Actually, this isn’t the case. Alcohol consumption is actually a declining trend. The percentage of adults reporting that they do not drink alcohol increased significantly from 11% in 2003 to 16% in 2013, and has settled at that level since, according to the Scottish Government.
Scotland’s relationship with alcohol is having a devastating affect on our community and families. According to a recent report by the BBC, figures show an average of 22 people a week died from alcohol-related causes in Scotland in 2015. The figure is 54% higher than in England and Wales.
Myths on treatment
The Only Way to Get Better is to Hit “Rock Bottom”
This is a dangerous myth as it gives the impression of time. There is no guarantee that your body will actually take you to rock bottom.
You can seek help at any stage in your drinking – whether it’s the first time you binge drink or you’ve been drinking habitually for 25 years. There’s no line you have to cross before it becomes “bad enough”. You can and should seek treatment the moment you feel you need help.
Also, remember that everyone’s rock bottom is different. For some, a hangover or missing work is enough to stimulate a life change. Others, may see rock bottom as homelessness, unemployment, domestic abuse … we are all different. Do what is right for you.
Rehab is the Magic Cure.
Participating in an organised treatment program can be extraordinarily beneficial for someone suffering from alcoholism. While in treatment alcoholics have the opportunity to develop healthy coping mechanisms and network with others seeking sobriety. But treatment programs aren’t a one-stop shop to fix alcoholism. Alcoholism is a chronic disease and maintaining sobriety will be a lifelong journey. Continuously tending to your recovery is a rewarding process because you will be building lifelong relationships and a gratifying life outside of alcoholism.
The best reaction to an addiction is just to remove the problem. Take alcohol from the house and take away their bank cards.
This can be potentially very dangerous. Like going on a diet, it’s always advised to talk to a doctor about how to wean yourself off alcohol.

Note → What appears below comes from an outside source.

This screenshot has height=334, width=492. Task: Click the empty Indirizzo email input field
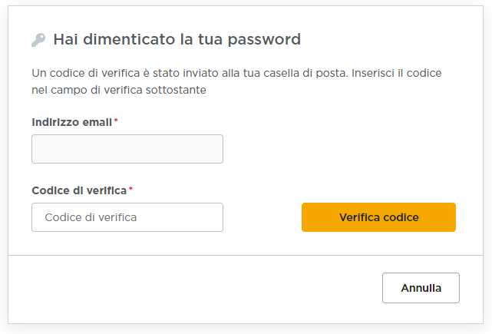pyautogui.click(x=127, y=149)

Some people can just quit drinking alcohol cold turkey without having significant withdrawal symptoms. Other people, however, may suffer significant withdrawal symptoms when they suddenly stop drinking. Withdrawal can be fatal. A body can become dependent and go into shock if you remove the substance too quickly.
Getting Sober is Impossible.
Some people may feel like they’re too far gone in their disease to get help. This is simply NOT true. At any age or stage in your alcoholism, you can successfully seek sobriety. Once you enter treatment, or start your recovery journey, you may feel overwhelmed. That’s normal, but it’s important to remember that you have the ability to change your life and sobriety is within your reach.
Myths about life after alcohol
Sobriety is Boring.
A lot of people mistakenly assume that after they get sober, life will be boring. Nothing could be further from the truth. In fact, the vibrancy and support that can be found in the recovery community is unlike any other. Clearing your mind of the fog of your addiction opens it up to so much more. Now is the time to discover or regain beloved hobbies and restore meaningful relationships. Most people who are seeking sobriety report that they have renewed appreciation for life and making the most of their time.